Irmgard Rosenzweig Wessel, a clinical social worker and long-time New Haven resident, died Saturday at home. She was 88 years old, and had lung cancer.

Irm, as she was widely known, was born in Kassel, Germany, on Nov. 12, 1925. After Kristallnacht in November 1938, her parents, Louis and Grete Kaufmann Rosenzweig, sent her to England on the Kindertransport, which brought nearly 10,000 predominantly Jewish children from Germany and neighboring countries to safety.

When her boat docked in England at 6:30 a.m. on a cold morning, a group of ladies
handed all the children metal cups of English tea and dry biscuits.
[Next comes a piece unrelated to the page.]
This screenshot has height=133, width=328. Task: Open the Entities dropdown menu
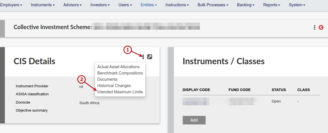point(149,5)
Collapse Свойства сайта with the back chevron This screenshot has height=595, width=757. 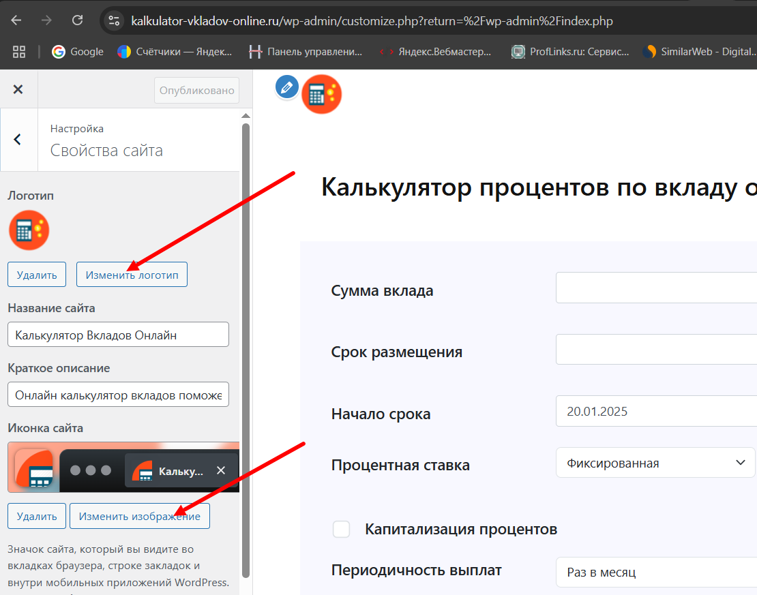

In Irm’s words, “I don’t remember much, but it hit me at that moment that there must be a better way to help kids who were used to hot cocoa and freshly baked hard rolls. I think this was the start of my becoming a social worker.”

She served as president of the AFSCME Local 39 and was a trustee of the New Haven Central Labor Council. She also was active in several professional organizations, including the Connecticut Society for Clinical Social Work and the Council on Social Work Education and in various local community organizations including Aging at Home, the New Haven Community Soup Kitchen, the New Haven/Leon Sister City Project and the Greater New Haven Labor History Association.

“In every conceivable way,” her social work colleagues, Barbara Berger and Ann Segal, write in a 2003 profile published in Clinical Social Work Journal, “Irm has brought strength to those needing representation, increasing their power to be heard and be effective. To ‘never to let it happen again,’ to mediate oppression when it does happen and to relieve the suffering of others are the driving forces in Irm’s life.”